___ Data provided ___

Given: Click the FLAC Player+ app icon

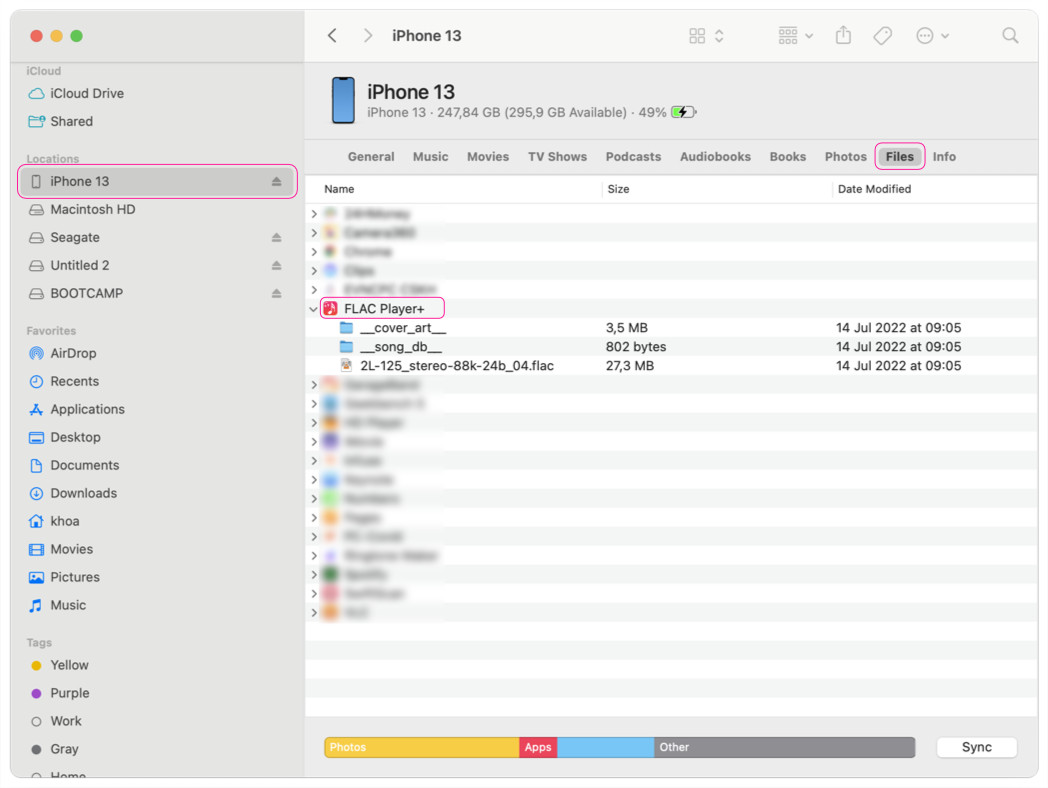Looking at the screenshot, I should (x=331, y=309).
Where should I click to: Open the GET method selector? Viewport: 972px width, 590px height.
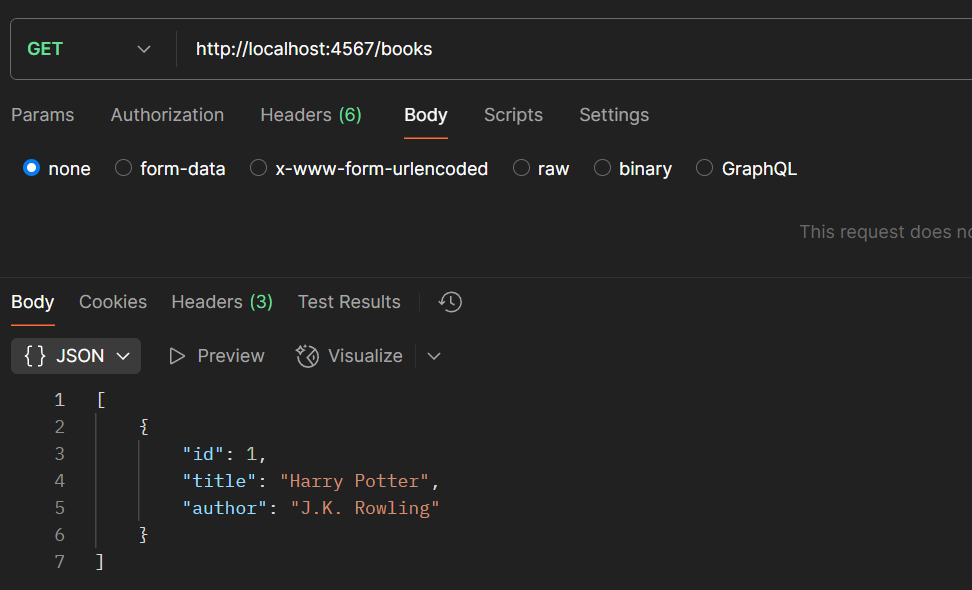pos(90,47)
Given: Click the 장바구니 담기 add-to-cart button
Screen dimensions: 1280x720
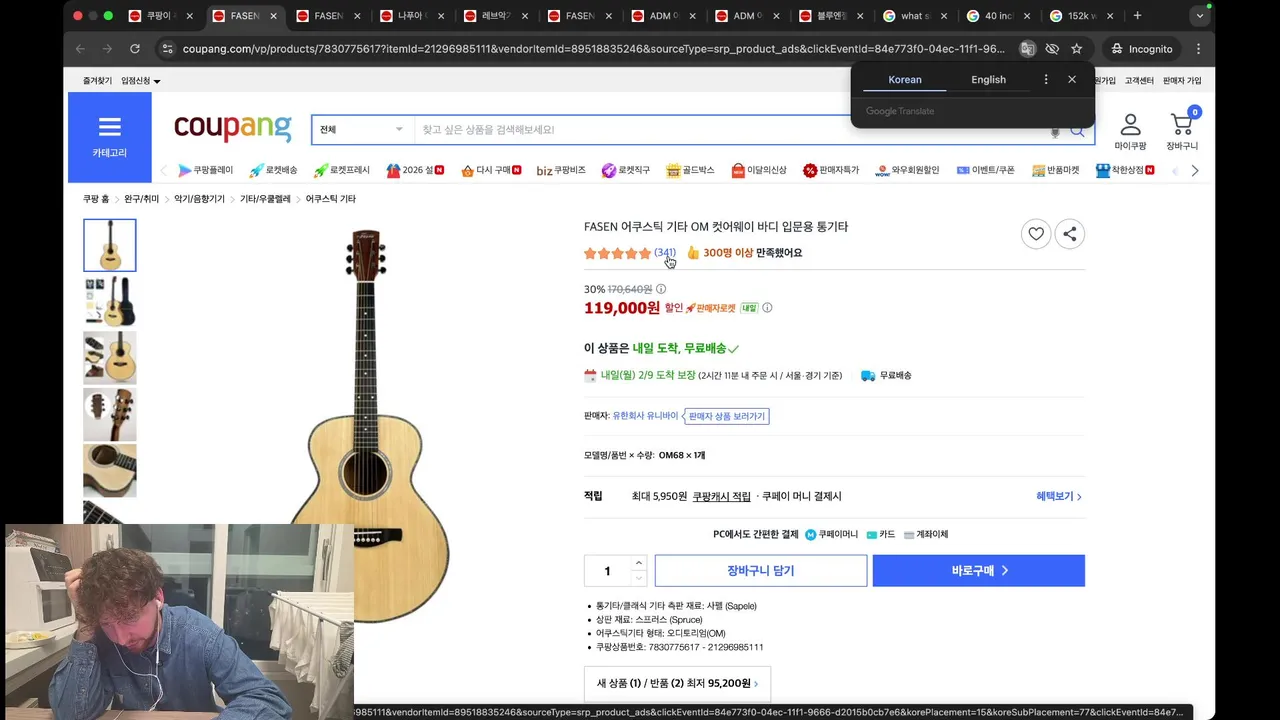Looking at the screenshot, I should pyautogui.click(x=761, y=571).
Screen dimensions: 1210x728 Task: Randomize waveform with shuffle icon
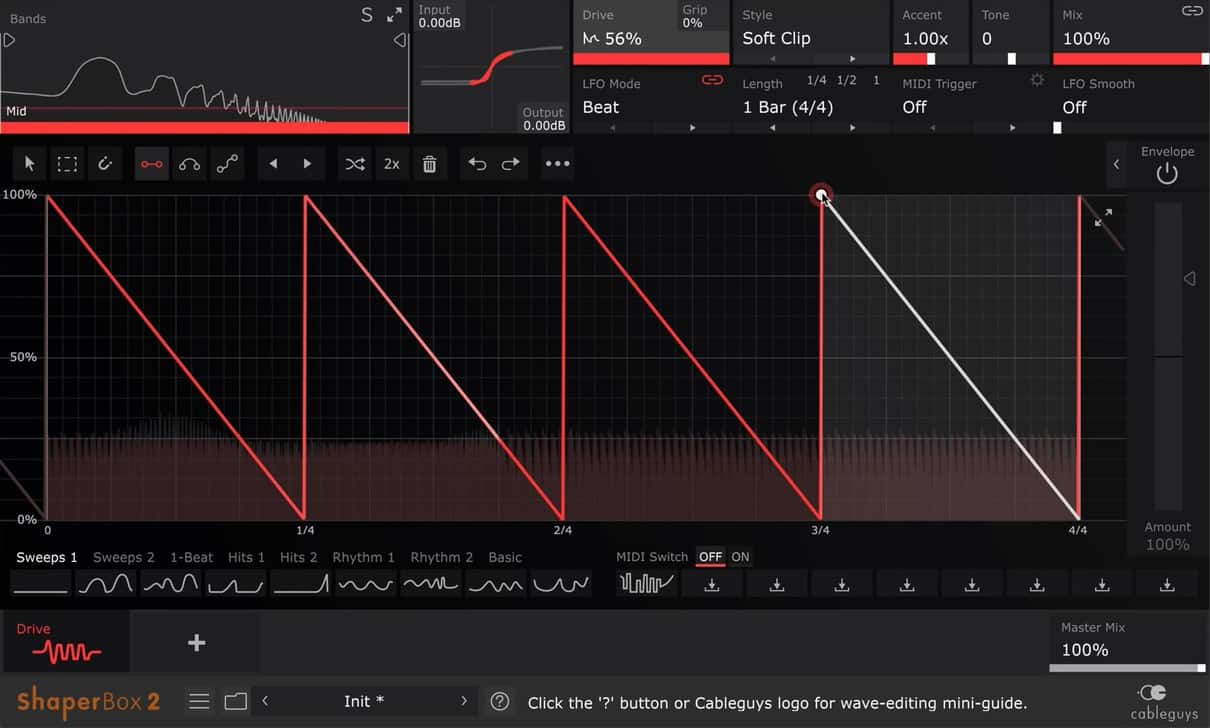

___

Problem to solve:
Express the lines from the first one through the line containing "should pyautogui.click(x=761, y=571)." as a JSON list of strings, with one string per line. Omit blank lines and leave the pictures out.

Result of this task:
[
  "Given: Click the FLAC Player+ app icon",
  "Looking at the screenshot, I should (x=331, y=309).",
  "Where should I click to: Open the GET method selector? Viewport: 972px width, 590px height.",
  "pos(90,47)",
  "Given: Click the 장바구니 담기 add-to-cart button",
  "Screen dimensions: 1280x720",
  "Looking at the screenshot, I should pyautogui.click(x=761, y=571)."
]